● Task item:
Start your answer with the line containing "Click the save icon on Сохранить и закрыть" and end it with the last line of the records below, retyping every line between exactly and adding nothing.

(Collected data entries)
_ _ _
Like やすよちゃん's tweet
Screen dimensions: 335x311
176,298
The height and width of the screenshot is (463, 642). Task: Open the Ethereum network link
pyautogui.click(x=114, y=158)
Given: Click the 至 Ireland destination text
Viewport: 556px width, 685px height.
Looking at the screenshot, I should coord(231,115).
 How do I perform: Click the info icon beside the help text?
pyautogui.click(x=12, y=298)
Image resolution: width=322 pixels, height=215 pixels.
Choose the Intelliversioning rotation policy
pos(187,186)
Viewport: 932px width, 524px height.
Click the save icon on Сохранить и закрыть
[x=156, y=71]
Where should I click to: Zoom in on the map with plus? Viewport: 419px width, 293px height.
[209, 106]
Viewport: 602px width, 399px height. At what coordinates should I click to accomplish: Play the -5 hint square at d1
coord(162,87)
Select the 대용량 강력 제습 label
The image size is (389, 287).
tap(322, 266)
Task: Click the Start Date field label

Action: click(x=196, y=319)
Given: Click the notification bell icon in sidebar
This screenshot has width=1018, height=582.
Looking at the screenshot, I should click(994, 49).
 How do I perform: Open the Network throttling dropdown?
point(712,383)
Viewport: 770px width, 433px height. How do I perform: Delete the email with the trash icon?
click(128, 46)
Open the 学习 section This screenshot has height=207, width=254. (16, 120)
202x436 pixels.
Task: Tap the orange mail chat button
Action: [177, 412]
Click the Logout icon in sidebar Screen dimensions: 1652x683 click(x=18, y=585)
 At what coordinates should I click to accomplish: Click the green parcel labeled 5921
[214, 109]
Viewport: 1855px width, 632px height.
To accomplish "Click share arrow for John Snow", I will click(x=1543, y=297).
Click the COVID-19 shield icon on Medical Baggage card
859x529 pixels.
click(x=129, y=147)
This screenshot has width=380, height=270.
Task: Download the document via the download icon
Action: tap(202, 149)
_ _ _
● Solution for this exercise:
Click the save icon on Сохранить и закрыть
[x=156, y=71]
Where should I click to: Zoom in on the map with plus? Viewport: 419px width, 293px height.
[209, 106]
Viewport: 602px width, 399px height. At what coordinates should I click to accomplish: Play the -5 hint square at d1
coord(162,87)
Select the 대용량 강력 제습 label
The image size is (389, 287).
tap(322, 266)
Task: Click the Start Date field label

Action: click(x=196, y=319)
Given: Click the notification bell icon in sidebar
This screenshot has width=1018, height=582.
Looking at the screenshot, I should click(994, 49).
 How do I perform: Open the Network throttling dropdown?
point(712,383)
Viewport: 770px width, 433px height. How do I perform: Delete the email with the trash icon?
click(128, 46)
Open the 学习 section This screenshot has height=207, width=254. (16, 120)
202x436 pixels.
Task: Tap the orange mail chat button
Action: [177, 412]
Click the Logout icon in sidebar Screen dimensions: 1652x683 click(x=18, y=585)
 At what coordinates should I click to accomplish: Click the green parcel labeled 5921
[214, 109]
Viewport: 1855px width, 632px height.
To accomplish "Click share arrow for John Snow", I will click(x=1543, y=297).
Click the COVID-19 shield icon on Medical Baggage card
859x529 pixels.
click(x=129, y=147)
This screenshot has width=380, height=270.
Task: Download the document via the download icon
Action: tap(202, 149)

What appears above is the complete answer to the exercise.